Perbedaan jenis bacaan yang dikonsumsi tidak hanya mencerminkan identitas pembacanya melainkan juga mengindikasikan tujuan yang ingin dicapai melalui aktivitas membaca, misalnya membaca untuk menambah pengetahuan dan informasi atau hanya sekedar untuk tujuan kesenangan. Tujuan untuk mengembangkan kemampuan berpikir kritis melalui aktivitas membaca pun akan tercapai bila individu memilih bacaan yang tepat, yaitu bacaan yang mampu merangsang kemampuan induksi, deduksi, observasi dan evaluasi yang merupakan sejumlah aspek kemampuan berpikir kritis.
Jenis bacaan umumnya terbagi menjadi jenis bacaaan fiksi dan non fiksi. Bacaan fiksi merupakan karangan yang dibuat berdasarkan imajinasi walaupun isinya menyerupai kenyataan seperti cerpen, komik atau novel sedangkan bacaaan non fiksi berisi pernyataan atau kenyataan sesungguhnya seperti karangan ilmiah, essai atau laporan penelitian. Kegiatan membaca bacaan non fiksi yang berorientasi pada pengetahuan dan informasi akan lebih membiasakan dan merangsang individu untuk berpikir kritis bila dibandingkan bacaan fiksi yang, tanpa mengecilkan manfaatnya, lebih berorientasi untuk kesenangan dan hiburan (Salindri, 1996).

§ CUPLIKAN DATA:
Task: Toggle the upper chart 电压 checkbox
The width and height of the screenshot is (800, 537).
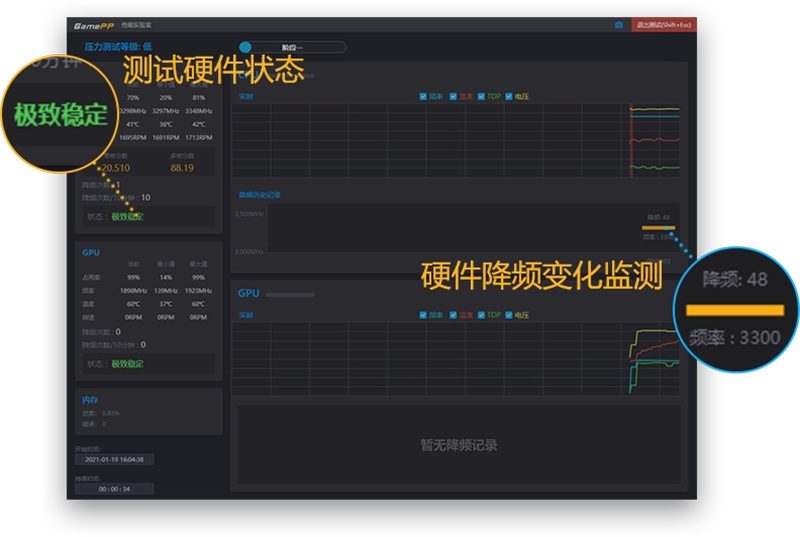Action: (x=509, y=97)
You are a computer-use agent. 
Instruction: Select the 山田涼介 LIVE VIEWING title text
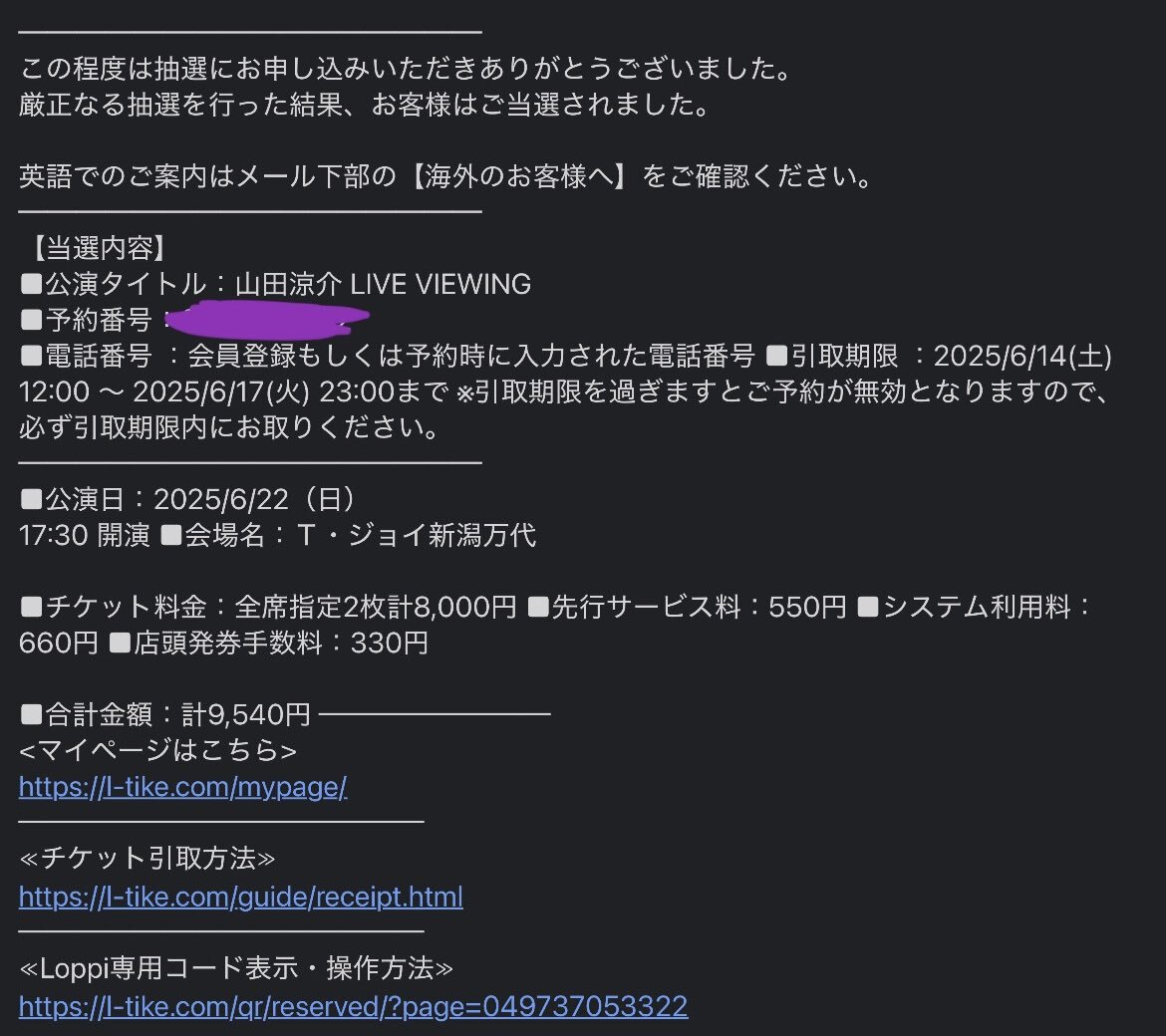click(x=383, y=284)
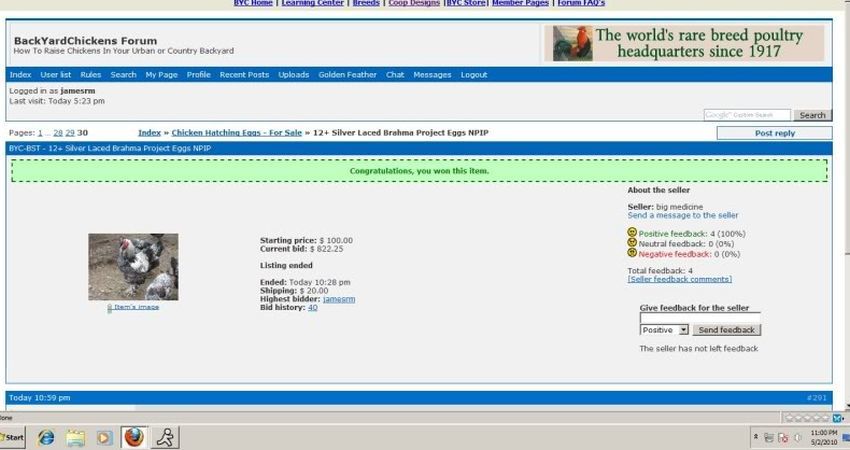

§ TUGAS LATIHAN: Tuliskan lanjutan teks tentang jenis bacaan dan kemampuan berpikir kritis, mulai dari sesudah kalimat terakhirnya.

§ JAWABAN LATIHAN:
Mahasiswa sebagai kalangan intelektual yang dibesarkan melalui institusi akademik diharapkan memiliki kemampuan berpikir kritis agar tidak hanya menjadi sumber daya manusia yang berkompetensi secara akademis namun juga berkualitas untuk menghadapi tantangan zaman. Laporan-laporan penelitian yang dikutip oleh Halpern (Hastjarjo, 1999) menggambarkan betapa miskinnya pemikiran kritis mahasiswa dan orang dewasa di sejumlah negara. Kemampuan berpikir kritis mahasiswa yang rendah ini tidak hanya tercermin dalam aktivitas akademiknya tapi juga dalam perannya sebagai anggota masyarakat. Mahasiswa cenderung pasif dalam menghadapi permasalahan dan kurang peka atau peduli terhadap kondisi aktual lingkungan sekitarnya. Karakteristik ini akan terus berlanjut dan terbawa sampai mahasiswa tersebut lulus dari Perguruan Tinggi dan terjun langsung ke masyarakat sehingga lahirlah generasi penerus yang ‘timpang’ dalam menghadapi tantangan zaman. Kemampuan berpikir kritis yang rendah pada mahasiswa merupakan dampak lanjutan dari kurangnya usaha penanaman dan pembentukan budaya kritis oleh lingkungaan (baca : keluarga) ataupun institusi pendidikan. Salah satu usaha pembentukan sikap dan pemikiran kritis, sebagaimana telah dipaparkan sebelumnya, adalah melalui aktivitas membaca.
Relevansi antara aktivitas membaca mahasiswa dengan pemikiran kritisnya terlihat dari adanya fenomena baik pada mahasiswa maupun masyarakat luas yang menunjukkan bahwa mahasiswa atau orang yang kritis umumnya adalah individu yang gemar dan aktif membaca. Aktivitas membaca memberikan pengetahuan sebagai landasan pemikiran kritis karena informasi yang ditransfer melalui membaca dapatmeningkatkan kualitas isi dan bobot pemikiran individu. Keluasan perspektif atau cara pandang yang membentuk kerangka pemikiran pun bisa dikembangkan melalui membaca. Membaca merupakan aktivitas konstruktif untuk merangsang perkembangan potensi individu termasuk pembangunan sikap dan pikiran individu (Muflih, 2001) sehingga membentuk individu yang kritis baik sikap maupun pemikirannya. Tradisi membaca diakui sangat berperan dalam kemajuan suatu bangsa. Negara-negara maju pada umumnya memiliki tradisi membaca yang tinggi sementara di negara-negara berkembang, termasuk Indonesia, tradisi membaca terhambat berbagai permasalahan terutama masalah ekonomi yang kompleks dalam masyarakatnya.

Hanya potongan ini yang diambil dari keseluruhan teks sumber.